Both men and women usually have low levels of prolactin. High levels of prolactin, interfere with the man's ability to produce testosterone.
Prolactin is a protein hormone of the anterior lobe of the pituitary gland that induces and maintains lactation in the postpartum women.
During pregnancy and postpartum lactation, serum prolactin can increase 10- to 20-fold. Exercise, stress, and sleep also cause transient increases in prolactin levels. Consistently elevated serum prolactin levels (>30 ng/mL), in the absence of pregnancy and postpartum lactation, are indicative of hyperprolactinemia. Hypersecretion of prolactin can be caused by pituitary adenomas, hypothalamic disease, breast or chest wall stimulation, renal failure or hypothyroidism. A number of drugs, including many antidepressants, are also common causes of abnormally elevated prolactin levels. Hyperprolactinemia often results in galactorrhea, amenorrhea, and infertility in women, and in impotence and hypogonadism in men.
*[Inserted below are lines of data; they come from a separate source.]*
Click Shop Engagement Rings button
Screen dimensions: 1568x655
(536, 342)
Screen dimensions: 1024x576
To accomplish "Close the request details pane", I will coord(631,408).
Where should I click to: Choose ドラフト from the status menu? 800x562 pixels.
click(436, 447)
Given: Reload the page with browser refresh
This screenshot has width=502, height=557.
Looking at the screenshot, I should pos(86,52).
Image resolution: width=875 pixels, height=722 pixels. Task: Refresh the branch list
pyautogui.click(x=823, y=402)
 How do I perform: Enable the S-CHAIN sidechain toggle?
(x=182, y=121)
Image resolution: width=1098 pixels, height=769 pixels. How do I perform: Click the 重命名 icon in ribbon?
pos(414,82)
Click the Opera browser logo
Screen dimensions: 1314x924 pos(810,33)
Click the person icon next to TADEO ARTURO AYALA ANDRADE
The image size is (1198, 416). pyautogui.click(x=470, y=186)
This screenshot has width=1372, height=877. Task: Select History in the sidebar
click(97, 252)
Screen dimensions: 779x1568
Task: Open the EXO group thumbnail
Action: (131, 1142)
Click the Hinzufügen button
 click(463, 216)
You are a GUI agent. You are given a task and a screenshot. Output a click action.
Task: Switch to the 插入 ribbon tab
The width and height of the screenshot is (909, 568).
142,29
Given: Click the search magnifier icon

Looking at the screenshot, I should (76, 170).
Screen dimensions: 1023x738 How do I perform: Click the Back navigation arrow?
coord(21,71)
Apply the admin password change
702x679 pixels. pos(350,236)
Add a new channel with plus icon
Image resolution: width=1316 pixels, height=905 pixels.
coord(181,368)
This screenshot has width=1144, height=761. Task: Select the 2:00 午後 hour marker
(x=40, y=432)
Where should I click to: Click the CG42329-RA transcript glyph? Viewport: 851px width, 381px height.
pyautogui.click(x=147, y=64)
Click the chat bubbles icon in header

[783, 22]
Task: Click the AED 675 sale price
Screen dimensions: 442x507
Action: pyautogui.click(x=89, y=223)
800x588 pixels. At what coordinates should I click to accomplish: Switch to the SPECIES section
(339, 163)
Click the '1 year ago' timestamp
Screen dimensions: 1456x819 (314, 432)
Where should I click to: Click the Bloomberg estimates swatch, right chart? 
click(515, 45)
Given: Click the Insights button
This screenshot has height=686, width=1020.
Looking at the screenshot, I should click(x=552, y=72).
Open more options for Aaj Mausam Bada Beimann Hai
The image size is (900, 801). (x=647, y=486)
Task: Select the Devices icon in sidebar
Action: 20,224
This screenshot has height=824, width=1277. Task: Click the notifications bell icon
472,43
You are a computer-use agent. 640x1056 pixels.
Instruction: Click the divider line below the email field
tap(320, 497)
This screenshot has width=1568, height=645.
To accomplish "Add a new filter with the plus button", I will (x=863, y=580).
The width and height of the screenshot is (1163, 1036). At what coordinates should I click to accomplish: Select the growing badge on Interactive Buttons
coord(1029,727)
Renal failure, hypothyroidism, and prolactin-secreting pituitary adenomas are also common causes of abnormally elevated prolactin levels.
A significant deviation from the normal range may require further evaluation by your physician.
No fasting required.
Estimated turnaround for results is 3 business days. If confirmation testing is required, the estimated time may be extended.